The beast that had been harrying him for the last few months was a teenager. The information he'd been given was patchy, incomplete, a blur of abstractions. Fohat was notoriously unreliable when it came to hard facts like names and dates and places. Its real use lay in creating an impression; evoking a mood or a feeling; a sequence of thoughts. it painted in the user's head, the pictures devlin had seen were terrifying in their mundanity. Rotten with love and hate and jealousy.
The person who'd murdered his friends was nobody special. A crazy love-sick juve with a pale plain face and greasy eyes, a scar like a question mark on the side of their face. Devlin was being stalked by a groupie. A morbid fanatic tripped-out on their own obsessions.
He locked the car quickly then dashed up the front steps and into the house, calling for Serge as he went. The hall was cool and damp, still gloomy, and Devlin's voice echoed amongst the stuffed turtles and potted ferns, He went down the passageway and turned left, into the dining room.
The table was set for two. China soup bowls and silverware. Decanters of port and cut-glass goblets. The centrepiece was a row of five large covered platters, candle-light gleaming on silver hoods.
As he was crossing the room, Devlin caught a smell in the air. Antiseptic but woody, somehow. Coming from the hooded platters. He reached out towards them, fingers grazing the cold silver cover, and felt a sudden shocking sense of deja vu jolt through him, knowing what was underneath before he'd even lifted it.
A head. Shrivelled and desiccated, skin like chamois leather. An apple lodged in its mouth, gripped between lips like ring. Bunny's head lying on a bed of watercress and horse radish.
Devlin snatched the covers off the other platters, frantic now, revealing one head after another. Pedro, Joel, Sanchez, Guy. Guy fresher than the others, still with a flush of colour in his cheeks. five wizened heads with apples in their mouths. A sick, horribly sick joke. The product of a diseased mind.
Then, on the heels of that, a flash of realisation: The fiend is in the house! That beastly fiend is somewhere in this home
It was only then that Devlin thought of Serge. His devoted houseboy. His cook, cleaner and assistant. Imaging him going about his chores and stumbling into that poisonous little...
'Serge!' Devlin was shouting now, running down the length of the dining room, heading for the door to the kitchens. 'where are you? Answer me, Serge!'
He shouldered the door open and came to a sudden halt. Eyes fixed straight ahead, stopped by the sickly metal stench of blood; by the sight in front of him. Serge was hanging from the ceiling by his feet, arms dangling by his side. He looked like some ghastly side of meat.

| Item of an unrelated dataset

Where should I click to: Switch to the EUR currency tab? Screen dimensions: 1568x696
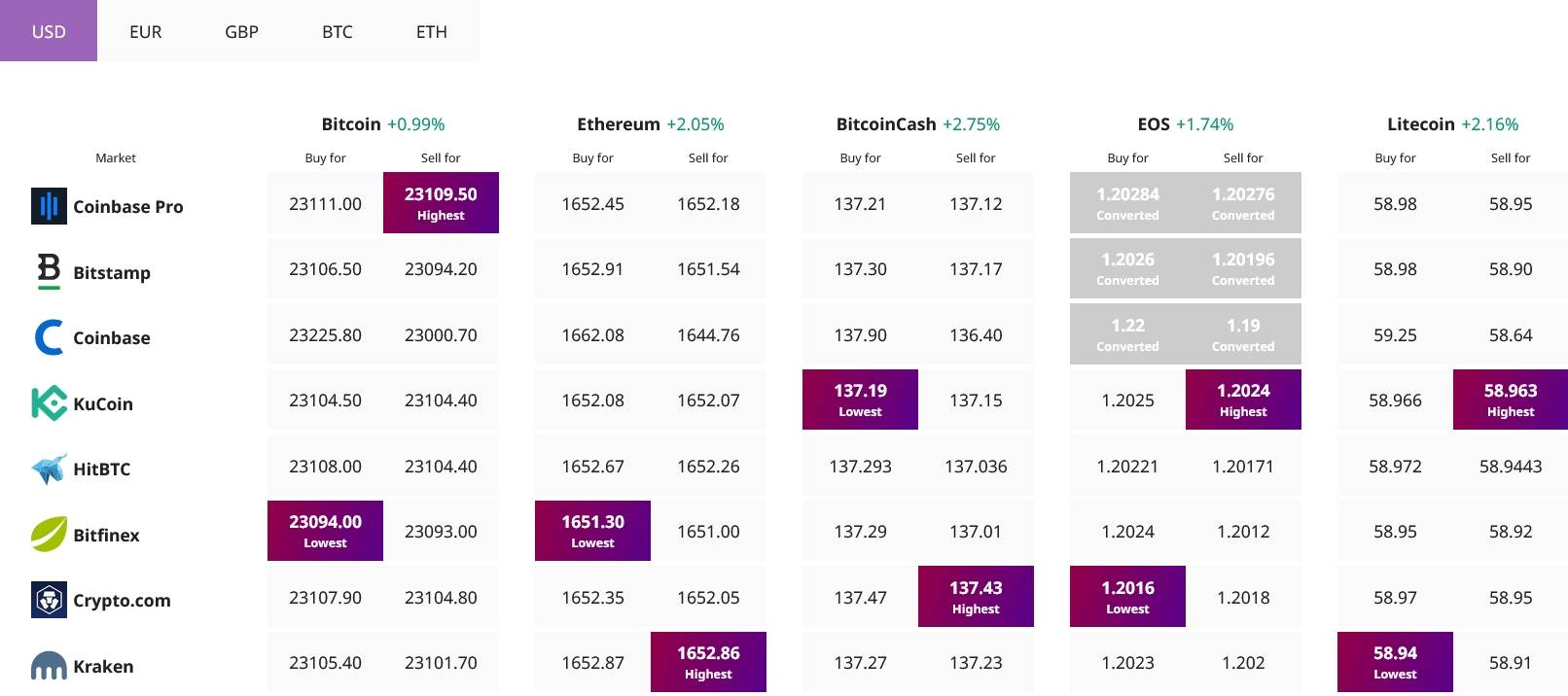[145, 31]
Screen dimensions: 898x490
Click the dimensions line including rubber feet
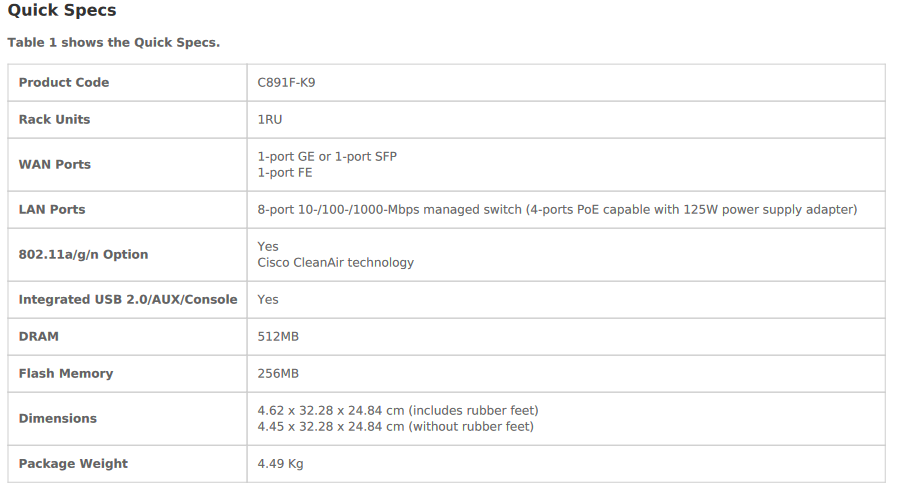[398, 410]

Skin a delicate blue, blood dripping into a green plastic bucket.
Devlin let out a grief-stricken roar and ripped the body down, arms around its waist, lowering it carefully to the floor. Tears stung his eyes, unreeling down his cheeks like fine thread. His chest was wracked by savage heaving sobs that tore into him like meathooks.
There was a sound just behind him. The snik of a safety catch being flicked off. Devlin spun round to see a pale scrawny girl standing in the kitchen doorway, knapsack over her shoulder, a hypodermic gun gripped tightly in both hands. It was aimed straight at Devlin's chest.

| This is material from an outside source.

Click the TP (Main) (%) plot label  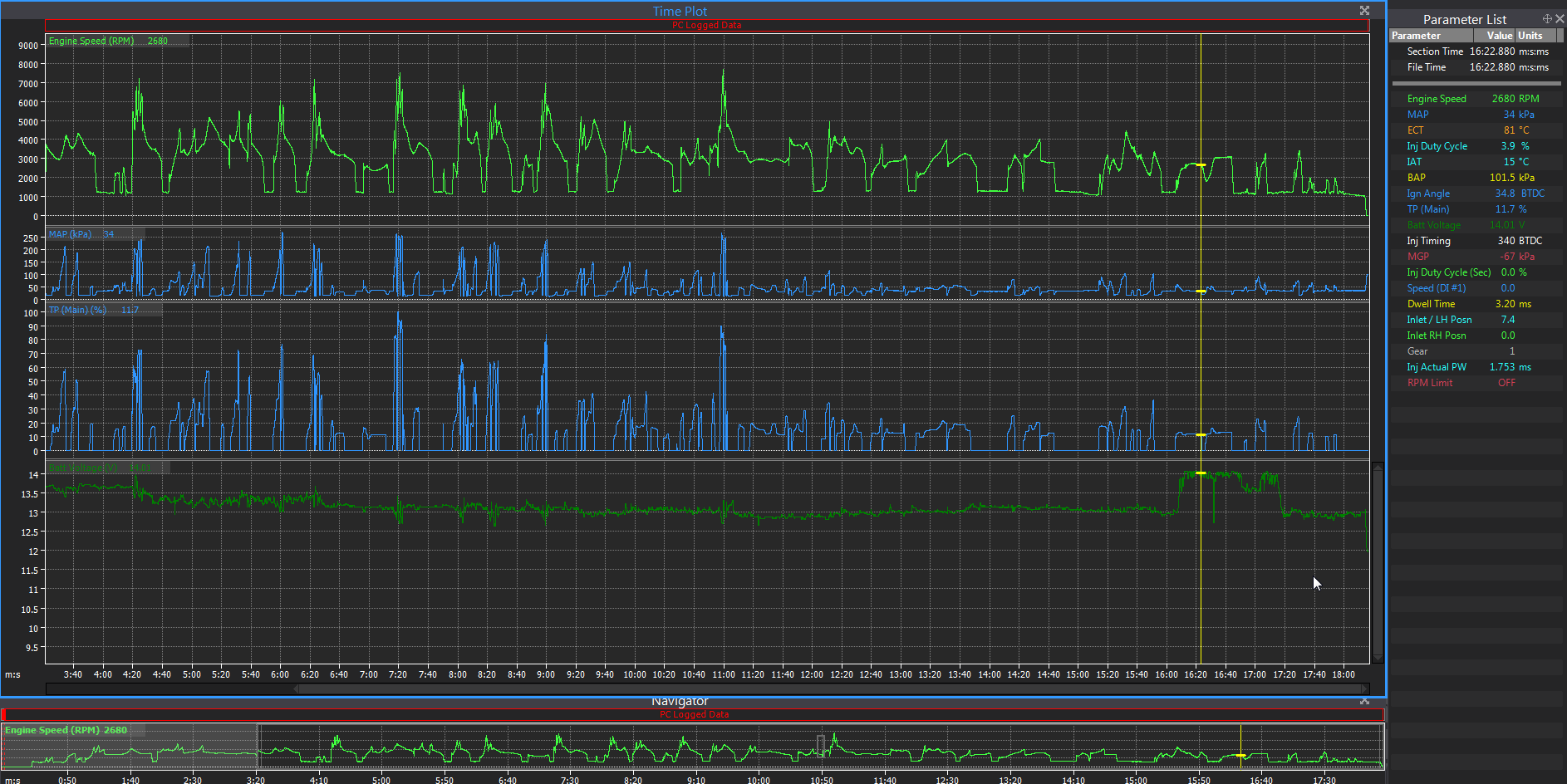tap(77, 310)
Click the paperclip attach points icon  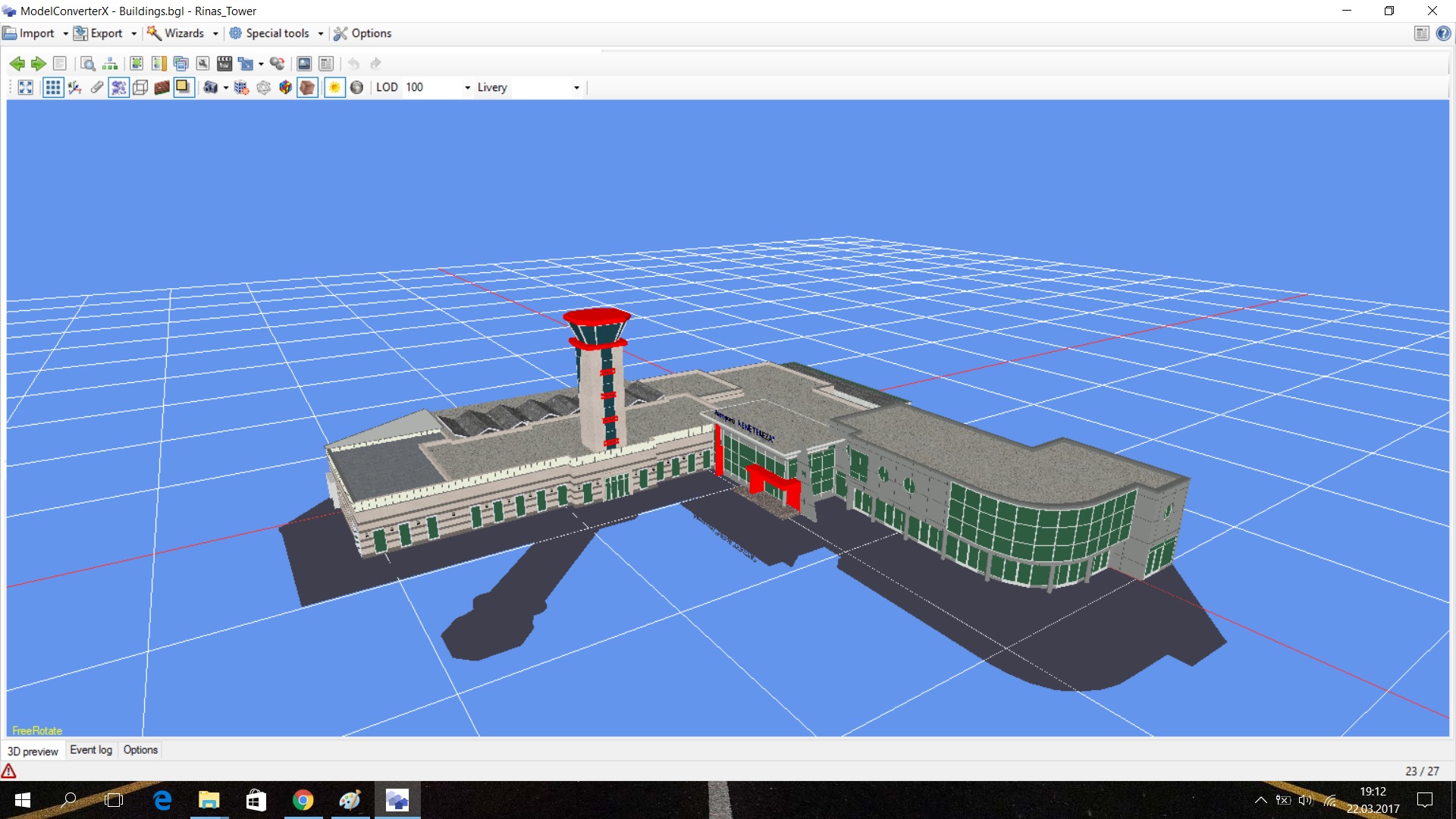pyautogui.click(x=97, y=87)
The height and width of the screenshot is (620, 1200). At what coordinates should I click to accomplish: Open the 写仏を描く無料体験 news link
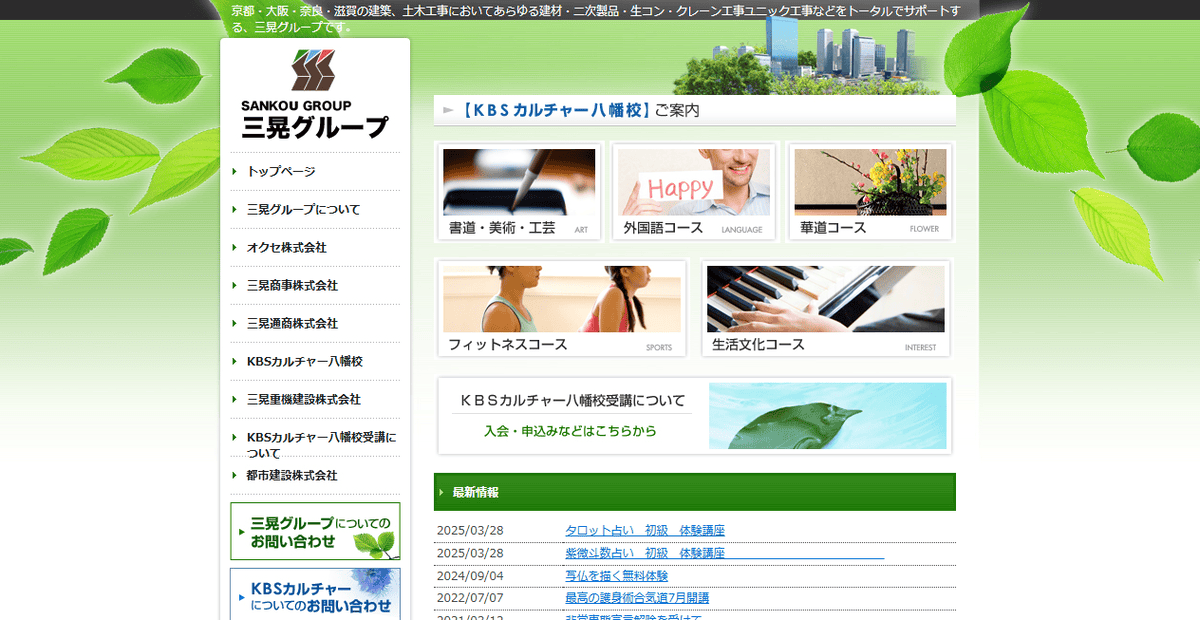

The girl moved before he had a chance to. She leaned forward, threw up, and fainted. Slumping unconscious in a puddle of thin green vomit. The whole thing happened in instants. It was as if the girl had just been switched off.
Devlin let out a shaky sigh, dabbing at his forehead with a monogrammed silk handkerchief. Another let-down; another woefully-inadequate conclusion to an otherwise stimulating day. This girl had been plaguing him for months, butchering his friends one by one. Now it was suddenly all over. No words or threats or violence. It was just over. Devlin sniffed disdainfully, wondering - not for the first time - why his life seemed to be one long unending anti- climax.
He went over to the telephone and rang for the Judges.